← All news


New York University School of Medicine researchers described in Nature Medicine a machine learning-based program that can distinguish lung cancer subtypes and at least six driving mutations using only histological slide images, in less time than could a pathologist and standard profiling techniques. The available online code, which the authors think can be applied across cancers, could help clinicians diagnose cancer and make treatment decisions faster.

The deep-learning program was trained to distinguish between lung adenocarcinoma, lung squamous cell carcinoma and non-cancerous lung tissue using open-source code from Google by analyzing hundreds of pixels within images of patient samples from The Cancer Genome Atlas (TCGA).

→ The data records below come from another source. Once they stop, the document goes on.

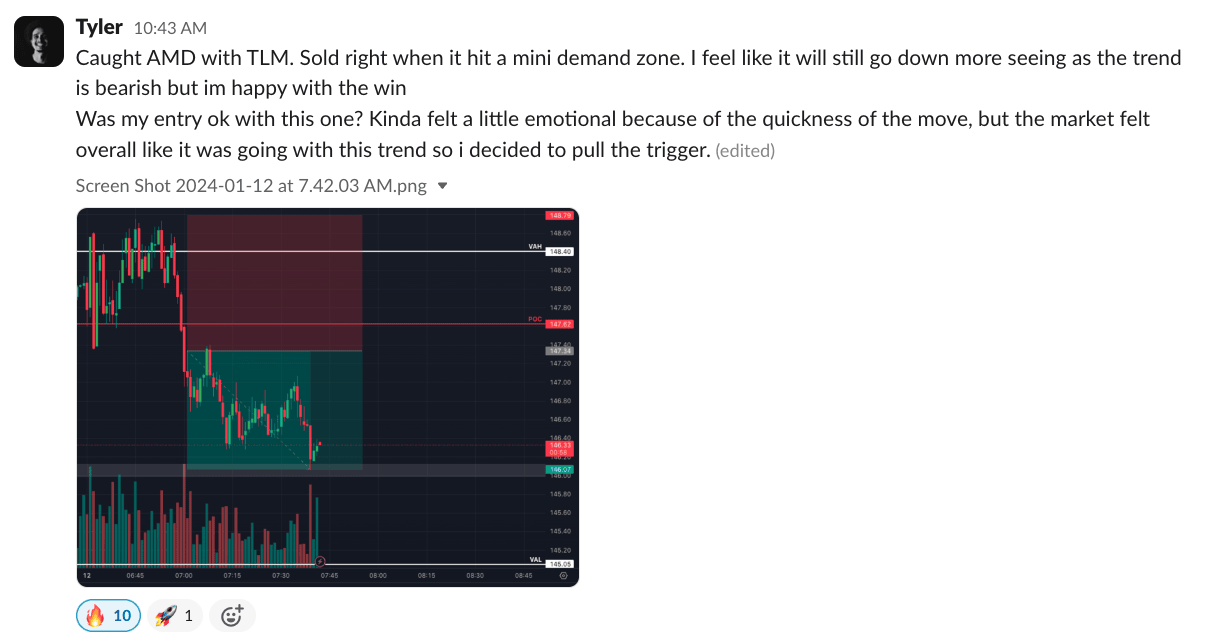Screen dimensions: 1214x638
Task: Collapse the screenshot using the filename caret
Action: [x=443, y=185]
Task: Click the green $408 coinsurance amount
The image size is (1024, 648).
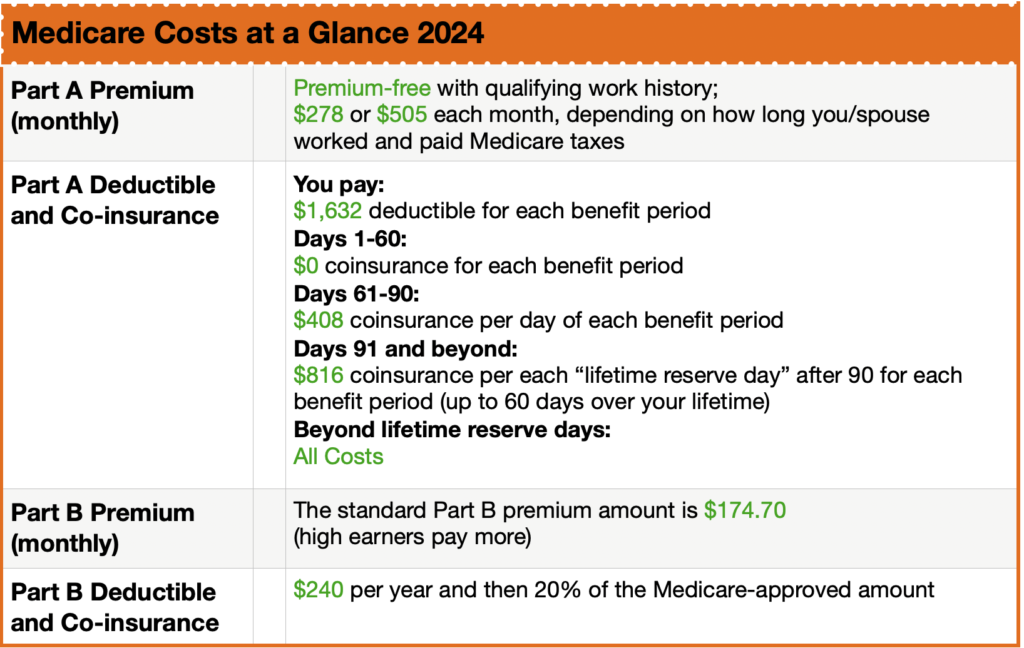Action: coord(317,320)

Among 340 additional patient images, the program then correctly distinguished between the two tumor types with area under the curve (AUC) for true positives vs. false positives ranging from 0.861-0.977.

The researcher’s machine learning technique also correctly classified more images in the TCGA data set than pathologists. The program took an average of 20 seconds to classify a slide; a pathologist took at least one minute per slide.

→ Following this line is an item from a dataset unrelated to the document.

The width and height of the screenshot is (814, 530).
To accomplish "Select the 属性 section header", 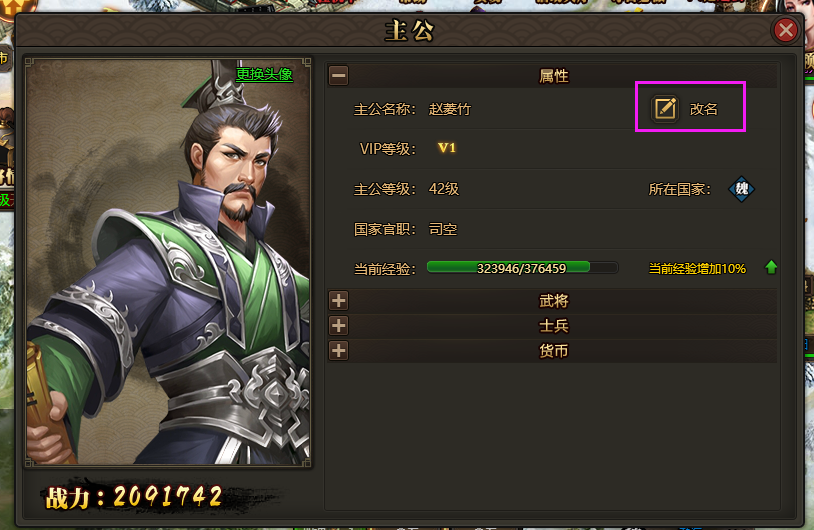I will click(x=553, y=76).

The program was also trained to identify common, clinically relevant lung cancer mutations from the slide images in about 20 seconds, a process that otherwise requires immuno-staining or tumor sequencing that can take a week or more.

Six frequently mutated genes including serine/threonine kinase 11 (STK11; LKB1), K-Ras (KRAS), p53 and multiple mutations of EGFR could be reliably identified by the program, suggesting it could help identify mutations that guide treatment decisions. The paper’s authors suggested the algorithm could detect morphologic changes in tissue caused by certain mutations.

Study author Aristotelis Tsirigos told BioCentury the group plans to improve the algorithm’s accuracy by using more images to train the algorithm, including images with more detailed annotations from pathologists. Tsirigos is an assistant professor of pathology and director of the applied bioinformatics laboratory at NYU.